Memanfaatkan Momentum Kebangkitan Industri Pariwisata
Mengungkap perubahan perilaku wisatawan pasca-pandemi yang menjadi peluang besar bagi ekonomi, bagaimana bisnis menyesuaikan perubahan itu?
Sudah 2 tahun, sejak pemerintah Indonesia mencabut status pandemi Covid-19 dari Indonesia. Sejumlah perilaku masyarakat pun mengalami perubahan, salah satunya dalam aspek melakukan liburan. Dilansir dari Badan Pusat Statistik (BPS), kunjungan wisatawan mancanegara (wisman) pada triwulan I 2023 secara kumulatif mencapai 2,5 juta kunjungan atau naik 508,87% dibandingkan periode sama tahun 2022.
Kita semua tentu sepakat bahwa besarnya jumlah masyarakat yang ingin melakukan kegiatan wisata adalah suatu peluang besar untuk perekonomian Indonesia. Namun, tidak semua pelaku industri telah melakukan penyesuaian yang tepat pada periode pasca pandemi ini. Untuk itu, MarkPlus telah melakukan survei terhadap sejumlah wisatawan domestik pada awal tahun 2023 lalu yang membahas tentang bagaimana perilaku mereka dalam melakukan kegiatan wisata selepas dicabutnya status pandemi dari Indonesia.
Pain Points
Memahami hal-hal yang menjadi kendala bagi calon konsumen kita tentunya merupakan suatu kewajiban jika kita ingin bisa menciptakan diferensiasi dalam mengakomodir kebutuhan konsumen. Untuk lebih jelasnya, mari kita simak Gambar 1 yang menjelaskan tentang apa saja hal yang selama ini dianggap sebagai kendala dari perspektif konsumen:
Pada grafik diatas, dapat dipahami bahwa faktor cuaca menjadi kendala yang paling banyak dirasakan oleh konsumen. Cuaca yang buruk tentunya dapat membuat rencana perjalanan menjadi tidak teratur. Sebagai implikasinya, perilaku ini dapat menyebabkan pola seasonality yang semakin tidak reguler karena konsumen cenderung akan memutuskan untuk mengambil paket liburan ketika mereka meyakini cuaca di destinasi wisata dalam keadaan yang baik ketika tanggal kunjungan. Di era pasca pandemi, terdapat beberapa hal-hal baru yang disuarakan oleh konsumen sebagai suatu pain points, diantaranya: Faktor keamanan, kebersihan fasilitas, dan asuransi perjalanan. Hal-hal ini yang diprediksi akan menjadi hygiene factors baru dalam industri pariwisata. Aspek lain yang perlu kita perhatikan, yakni 46% dari konsumen mengalami over budget ketika melakukan liburan.

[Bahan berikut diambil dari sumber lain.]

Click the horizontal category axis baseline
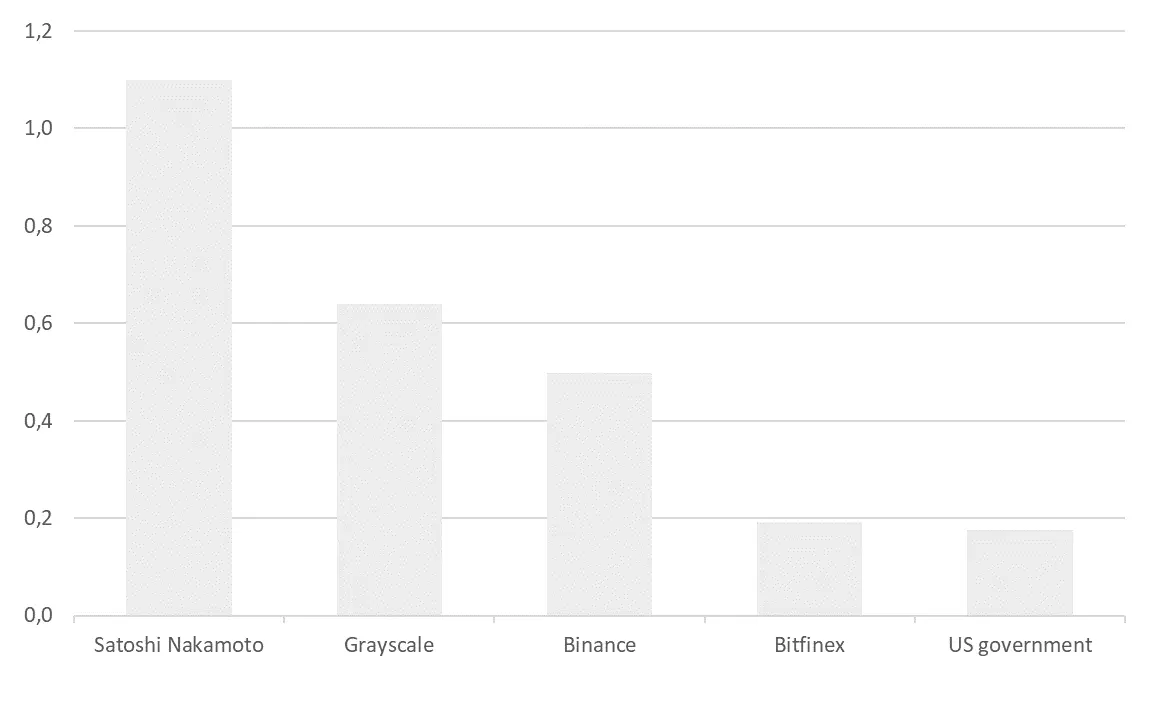The image size is (1176, 709). pyautogui.click(x=599, y=617)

Sebagai pelaku industri, selain kegiatan promosi berbentuk diskon, kita juga bisa melakukan personalisasi paket liburan kepada konsumen dengan memerhatikan budget yang mereka miliki.
Tipe Liburan yang Disukai
Kita tentu masih ingat dengan tren liburan yang berkembang selama pandemi, mulai dari: staycation hingga workation. Fenomena ini ternyata mengantarkan masyarakat Indonesia ke dalam model liburan baru yang lebih dipreferensikan. Gambar 2 akan menjelaskan tingkat preferensi konsumen untuk setiap model liburan yang populer di Indonesia.

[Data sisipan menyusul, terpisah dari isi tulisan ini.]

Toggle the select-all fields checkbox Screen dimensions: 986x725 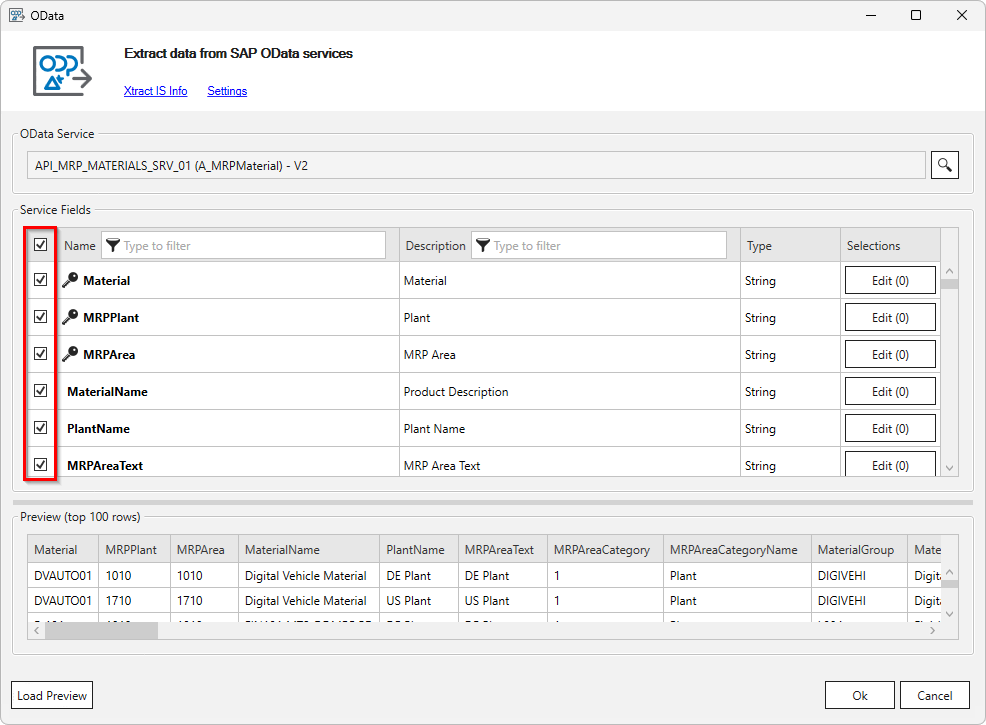39,245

Berdasarkan temuan pada Gambar 2, dapat kita pahami konsumen kini lebih menginginkan tipe liburan yang semua atraksi dapat dilakukan pada suatu tempat atau kawasan. Mereka memiliki keengganan untuk melakukan mobilisasi selama kegiatan wisata berlangsung. Hal ini dapat berimplikasi terhadap paket-paket liburan yang bertipe multi-city atau multi-country semakin kurang diminati. Dari segi pengelola destinasi, ini juga menjadi tantangan sekaligus peluang untuk dapat menciptakan suatu destinasi wisata yang dapat mengakomodir seluruh kebutuhan masyarakat dalam satu tempat.